(About this task):
Take every line of the material below that includes the string "computer" and copy it out.

_ _ _

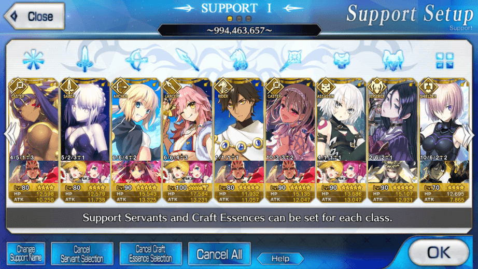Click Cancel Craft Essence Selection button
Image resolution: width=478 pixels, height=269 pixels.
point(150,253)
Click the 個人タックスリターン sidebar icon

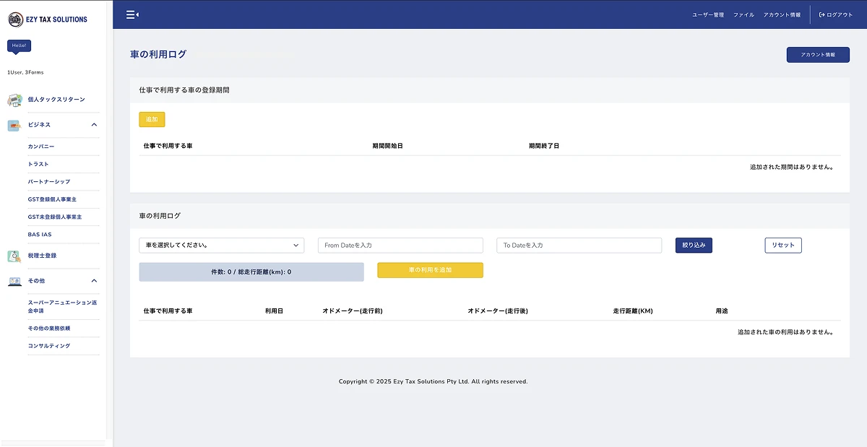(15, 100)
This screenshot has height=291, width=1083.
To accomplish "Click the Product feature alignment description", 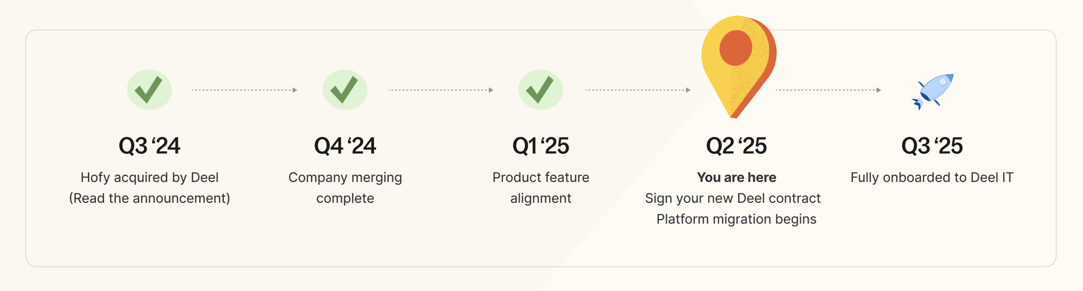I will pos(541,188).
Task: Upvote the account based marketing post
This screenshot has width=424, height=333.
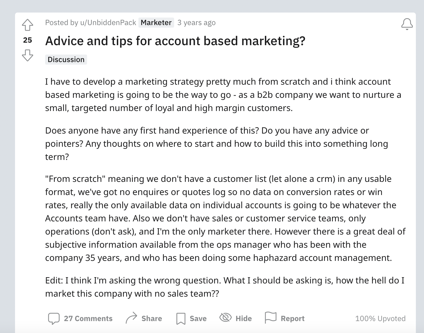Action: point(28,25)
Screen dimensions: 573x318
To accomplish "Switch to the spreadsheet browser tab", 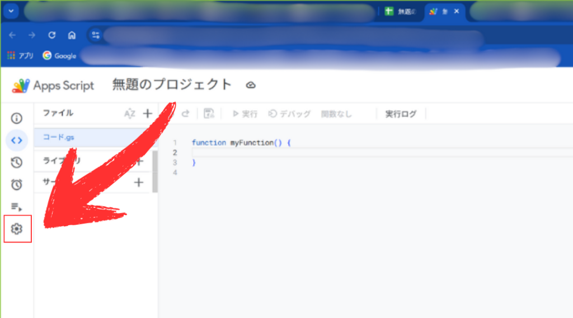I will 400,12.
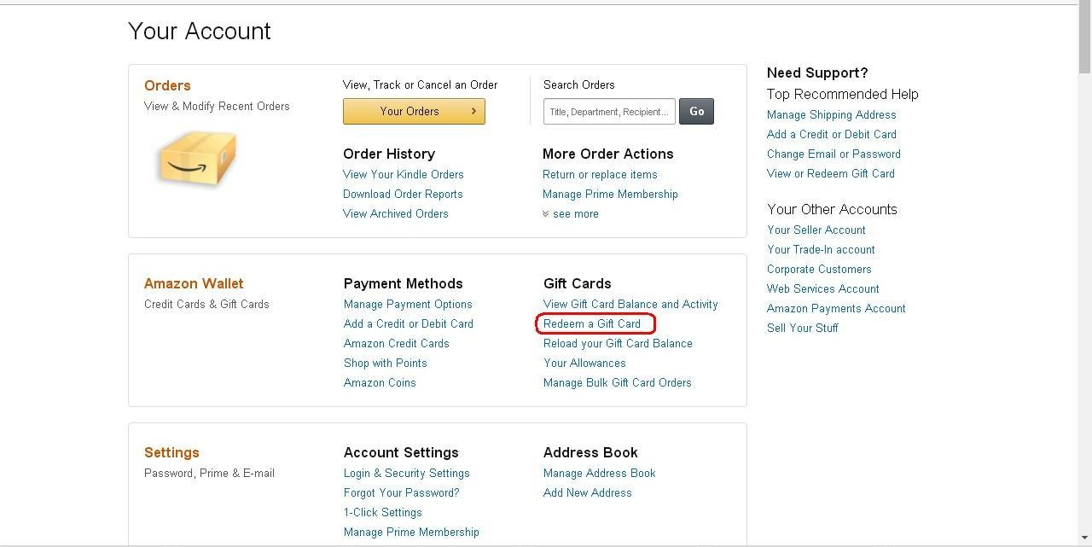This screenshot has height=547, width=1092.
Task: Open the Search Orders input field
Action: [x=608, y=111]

_ _ _

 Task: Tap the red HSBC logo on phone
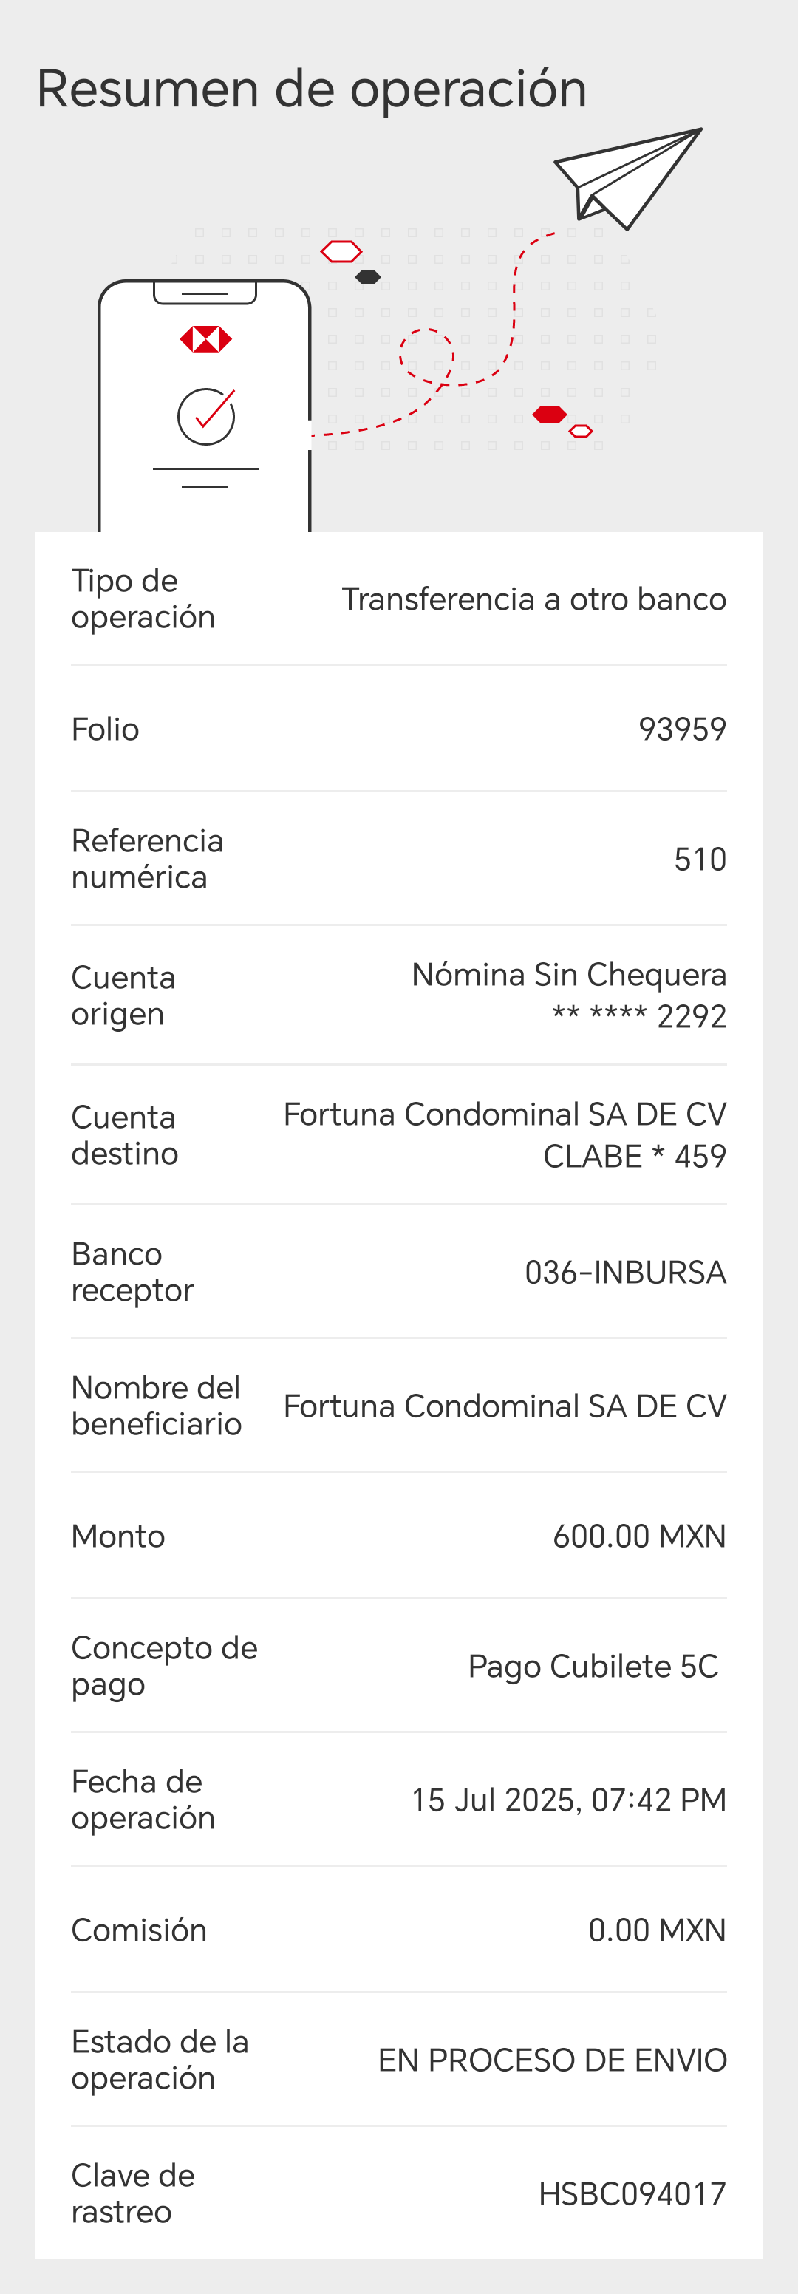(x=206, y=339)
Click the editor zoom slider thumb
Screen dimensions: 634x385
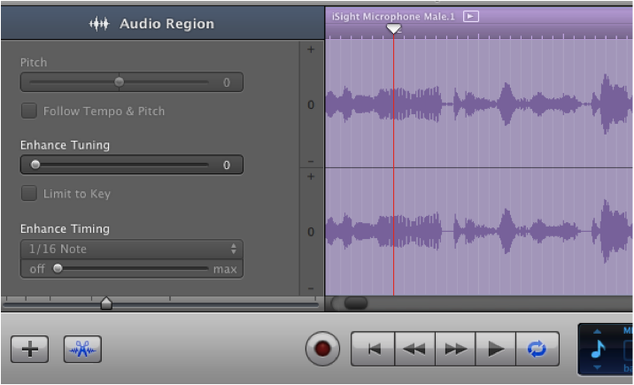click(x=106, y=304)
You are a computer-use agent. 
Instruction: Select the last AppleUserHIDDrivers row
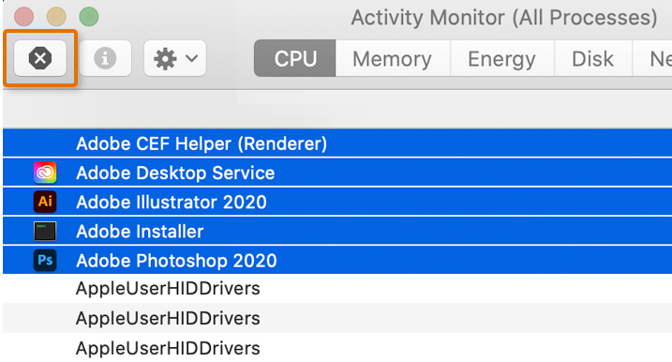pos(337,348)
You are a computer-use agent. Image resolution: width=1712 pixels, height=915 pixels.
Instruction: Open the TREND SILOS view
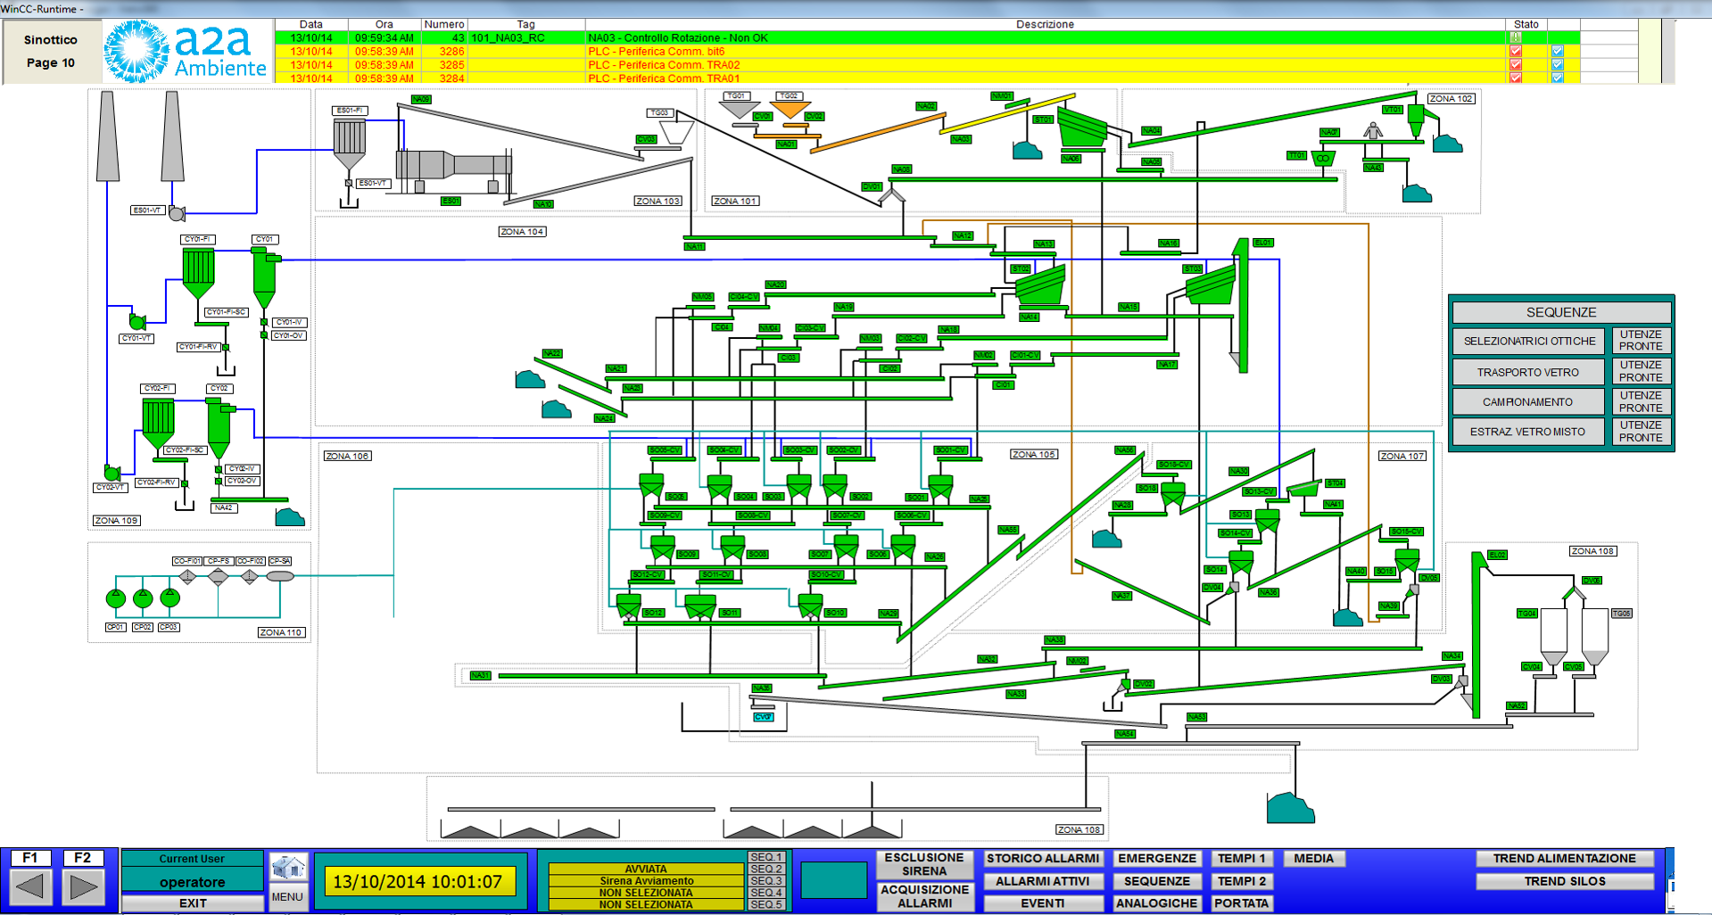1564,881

_ _ _

(Finished task):
You are a computer-use agent. 
You are a computer-use agent. Image resolution: width=1712 pixels, height=915 pixels.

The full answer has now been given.